Her fate was a step away, one of the thousand muddy steps splattered across her life. This moment stood near the end of an emotional trek. A journey of previously thought insignificance. She wonders, with a now uncertain heart, where is this all supposed to lead?

It was midnight, and the fresh morning rested comfortably. Across the milky blue sky were stars blinking as omens and witnesses of her trial. The empty beach and its breeze whispered secrets of the earth. The ocean sat unmoving, while her head throbbed in a torrent of confused and colliding waves. She paced back and forth within the rocky sand, and knew her destiny was dangerously dim. That is, unless she was to make a dramatic metamorphosis. A final turn away from all that she had done, said, and believed. That past life, of strife and shame, now haunts her. Inside of all her “wrongs”–which she foolishly had called rights–pain now took its place. It beats her conscience without mercy, burning her mind under this new, humbling revelation. No one was here to stop her, direct her or guide her. Her choices had led her to this miserable solitude and dead end. She was alone on this shore and it was alone, with God, that she had to make the retribution for the mistakes of her existence.
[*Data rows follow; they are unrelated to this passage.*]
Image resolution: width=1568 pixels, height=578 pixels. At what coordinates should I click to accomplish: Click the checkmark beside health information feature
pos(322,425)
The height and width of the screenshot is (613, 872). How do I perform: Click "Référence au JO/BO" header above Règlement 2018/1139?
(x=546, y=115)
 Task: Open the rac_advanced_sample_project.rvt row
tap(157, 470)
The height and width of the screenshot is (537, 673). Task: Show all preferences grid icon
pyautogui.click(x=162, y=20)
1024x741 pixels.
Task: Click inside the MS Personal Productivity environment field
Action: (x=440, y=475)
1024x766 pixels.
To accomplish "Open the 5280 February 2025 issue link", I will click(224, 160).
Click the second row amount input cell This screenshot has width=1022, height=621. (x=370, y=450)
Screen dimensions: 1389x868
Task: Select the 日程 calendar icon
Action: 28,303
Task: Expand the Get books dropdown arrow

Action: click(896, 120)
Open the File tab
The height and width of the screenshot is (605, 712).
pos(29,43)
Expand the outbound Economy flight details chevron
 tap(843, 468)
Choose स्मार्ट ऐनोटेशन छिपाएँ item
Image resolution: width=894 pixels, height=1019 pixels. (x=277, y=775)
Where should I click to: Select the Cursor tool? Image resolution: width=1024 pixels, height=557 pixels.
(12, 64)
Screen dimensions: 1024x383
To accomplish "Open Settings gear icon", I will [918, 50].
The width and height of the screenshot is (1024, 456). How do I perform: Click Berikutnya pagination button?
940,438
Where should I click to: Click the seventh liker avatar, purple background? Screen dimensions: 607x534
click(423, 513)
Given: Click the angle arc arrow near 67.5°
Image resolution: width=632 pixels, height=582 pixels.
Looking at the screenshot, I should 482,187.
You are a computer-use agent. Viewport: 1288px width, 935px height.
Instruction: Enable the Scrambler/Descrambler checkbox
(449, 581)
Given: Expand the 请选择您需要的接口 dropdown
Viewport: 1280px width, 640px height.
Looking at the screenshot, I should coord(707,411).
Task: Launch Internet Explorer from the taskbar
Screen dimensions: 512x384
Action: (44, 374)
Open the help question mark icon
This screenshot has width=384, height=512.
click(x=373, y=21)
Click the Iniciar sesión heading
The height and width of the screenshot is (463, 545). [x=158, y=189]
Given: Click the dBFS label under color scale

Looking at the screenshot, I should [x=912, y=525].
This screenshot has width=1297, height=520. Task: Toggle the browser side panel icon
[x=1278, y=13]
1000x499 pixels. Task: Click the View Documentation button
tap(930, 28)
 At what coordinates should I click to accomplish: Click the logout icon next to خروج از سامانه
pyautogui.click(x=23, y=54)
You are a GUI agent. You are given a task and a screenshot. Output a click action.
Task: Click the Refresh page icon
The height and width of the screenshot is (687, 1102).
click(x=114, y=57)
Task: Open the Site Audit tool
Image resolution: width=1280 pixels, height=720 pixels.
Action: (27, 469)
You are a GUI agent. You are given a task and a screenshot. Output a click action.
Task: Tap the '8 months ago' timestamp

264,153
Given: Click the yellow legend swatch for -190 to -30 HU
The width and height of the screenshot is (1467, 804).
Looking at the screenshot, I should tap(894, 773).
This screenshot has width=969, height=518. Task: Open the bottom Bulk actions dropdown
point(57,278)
At a young age it was discovered her mind was quick. Her IQ was declared high and her defiance low.  An obedient, lively baby, and outgoing child, she was innocent like the rest. Her parents knew she would attend Harvard someday or Princeton maybe. Expectations skyrocketed, and as a result her mind slowly boiled with burden. She was never good enough; her brain stressed but never really used. Her mind said she could do whatever she wanted, society told her she couldn’t and shoved her in another direction. The older she became, the dumber her act. She didn’t want the attention or at least the kind everyone was giving. She only wanted to be like the others with no pressure, only games.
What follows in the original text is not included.